___ Reading text ___

Re: internet media types and encoding

Paul Grosso <pgrosso@arbortext.com>

> So my question is, since one will probably have to do even more for the
> kind of reliability you want, why leave in this one incompatibility?  Is
> the cost of breaking backward compatibility with XML 1.0 worth the benefit,
> given that you've just admitted you still don't have your bullet-proof
> reliability?

I will answer in two ways.

Breaking Compatability
---------------------------

First, on the "cost of breaking backwards compatability with XML 1.0".
As you know, Unicode 1.0 reserved the C1 range but did not assign
any characters to it.  At the time XML 1.0 was released, the control
characters had no semantics.

Since Unicode 3.0, the C1 control codes now do have semantics: the ISO
6429. That means that people who used those codes with different semantics
are not conforming to Unicode 3.0. The XML 1.1 revision's purpose
is to align XML with Unicode 3.1 and future versions.  So anyone who has
used those characters with different semantics is not conforming with
Unicode 3.n. and we don't need to support them. 

I note that it does not necessarily break compatability with implementations.

For example, MSXML 4 (as used in my company's freebie validator for
WXS, Schematron, RELAX NG, etc) barfed if faced with C1 controls.
It was acting correctly in this, because the presence of a literal control
character in a text stream is either a sign of an error (eg. EOT) or
of some non-textual use (e.g. what would BS be doing in a document). 
(The validator rejected the controls not because they were allowed or disallowed
in Unicode, but because they were inappropriate when found in an 8859-1
data stream, I would say.  )

About the very first support question on our validator in 0ct 2001 was 
someone who had a Euro in 0x80 but it was labelled 8859-1: they reported it 
as a bug. Redundant-code error-detection works.

See http://lists.w3.org/Archives/Public/xml-editor/2001OctDec/0004.html
for more info on C1 control characters.

See http://lists.xml.org/archives/xml-dev/200109/msg00259.html
for more info on C0 control characters.

See http://www.xml.com/pub/a/2002/09/18/euroxml.html
for discussion of Euro, especially box "How Could XML 1.1 Help?"

All or Nothing
-----------------

Next, the issue that it is still not enough.

I have explained already in a previous post that error-detection by
exploiting code redundancy and a checksum (xml:md5) are applicable
in different cases. Having one reduces the need for the other, but
they don't cover exactly the same cases.

___ Dataset section ___

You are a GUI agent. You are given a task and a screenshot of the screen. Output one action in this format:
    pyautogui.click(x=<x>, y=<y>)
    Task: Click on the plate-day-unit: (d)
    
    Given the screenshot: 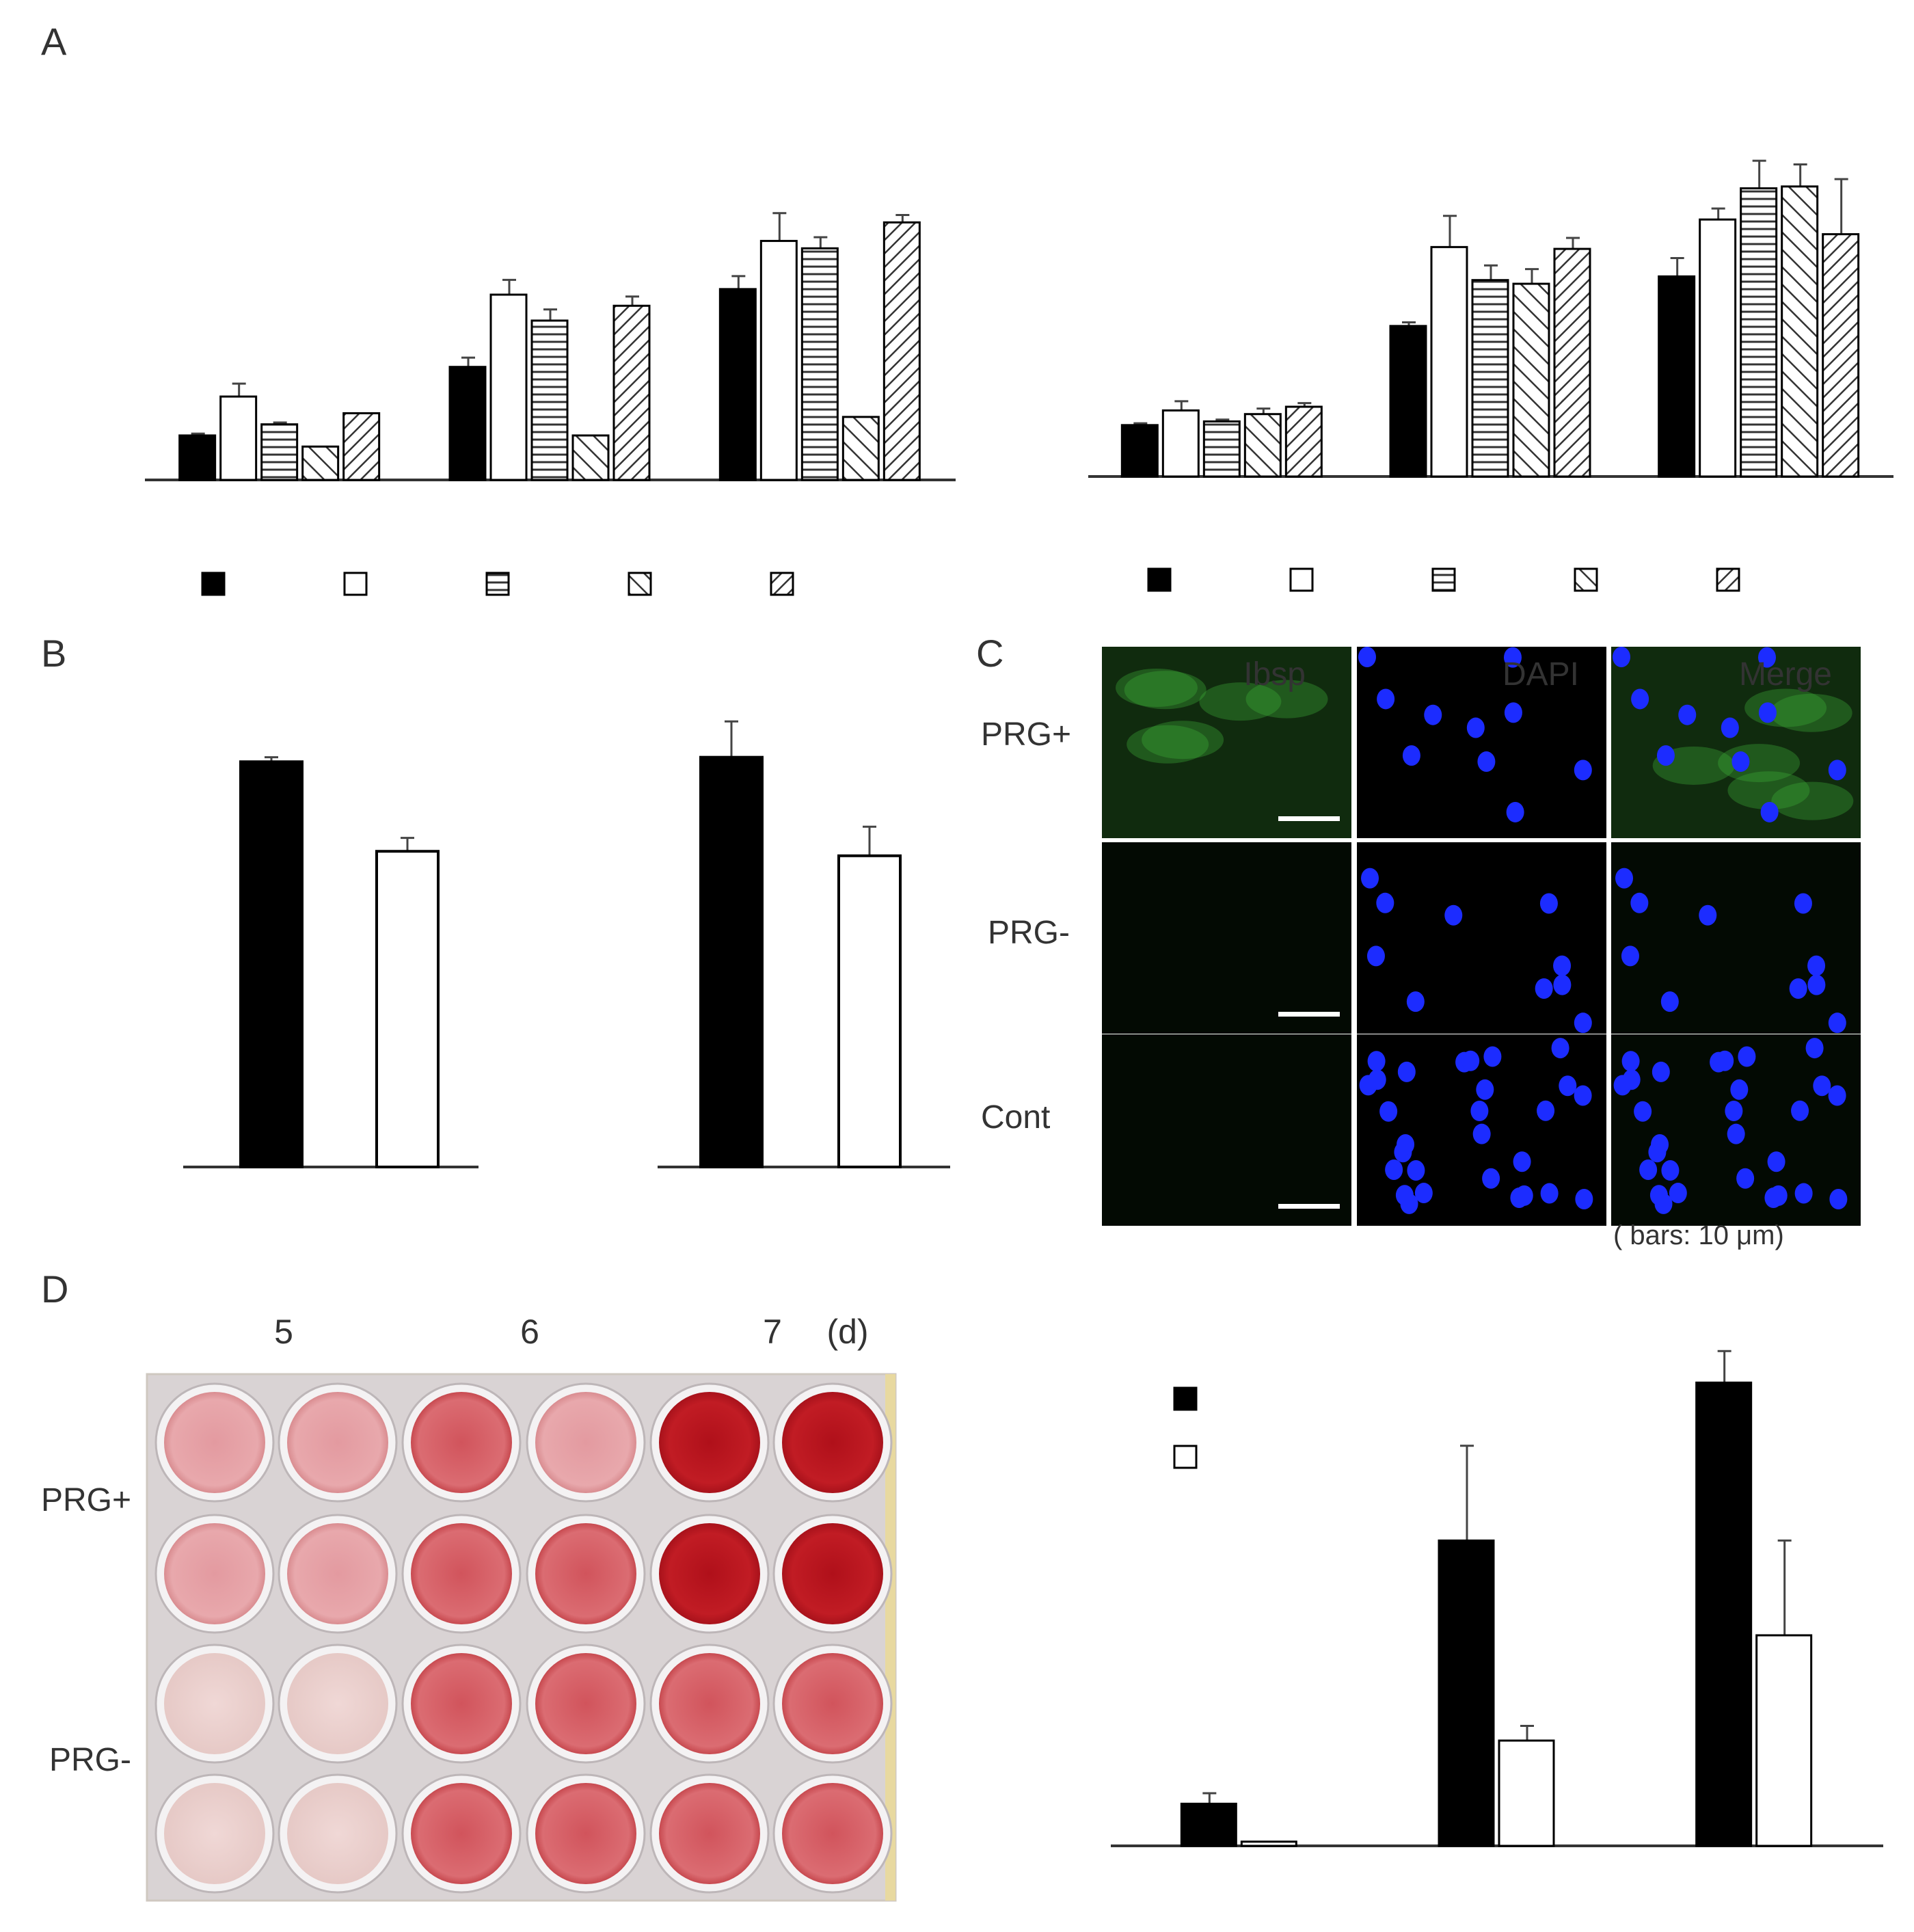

___

[Written task 1]
Reproduce everything in the XML encoding post from "I will answer" down to "had no semantics.".
[Written task 2]
Answer these questions using the XML encoding post:
(a) Which version of Unicode reserved the C1 range without assigning any characters to it?
(b) Which product did the author's company's free validator use?
(c) What two means of error detection does the "All or Nothing" section name?
[Written task 3]
Translate this sentence from the XML encoding post into Spanish: "At the time XML 1.0 was released, the control characters had no semantics."
The lines that come after the post aren't needed for anything here.

[Output 1]
I will answer in two ways.

Breaking Compatability
---------------------------

First, on the "cost of breaking backwards compatability with XML 1.0".
As you know, Unicode 1.0 reserved the C1 range but did not assign
any characters to it.  At the time XML 1.0 was released, the control
characters had no semantics.

[Output 2]
(a) Unicode 1.0
(b) MSXML 4
(c) Exploiting code redundancy, and a checksum (xml:md5)

[Output 3]
En el momento en que se publicó XML 1.0, los caracteres de control no tenían semántica.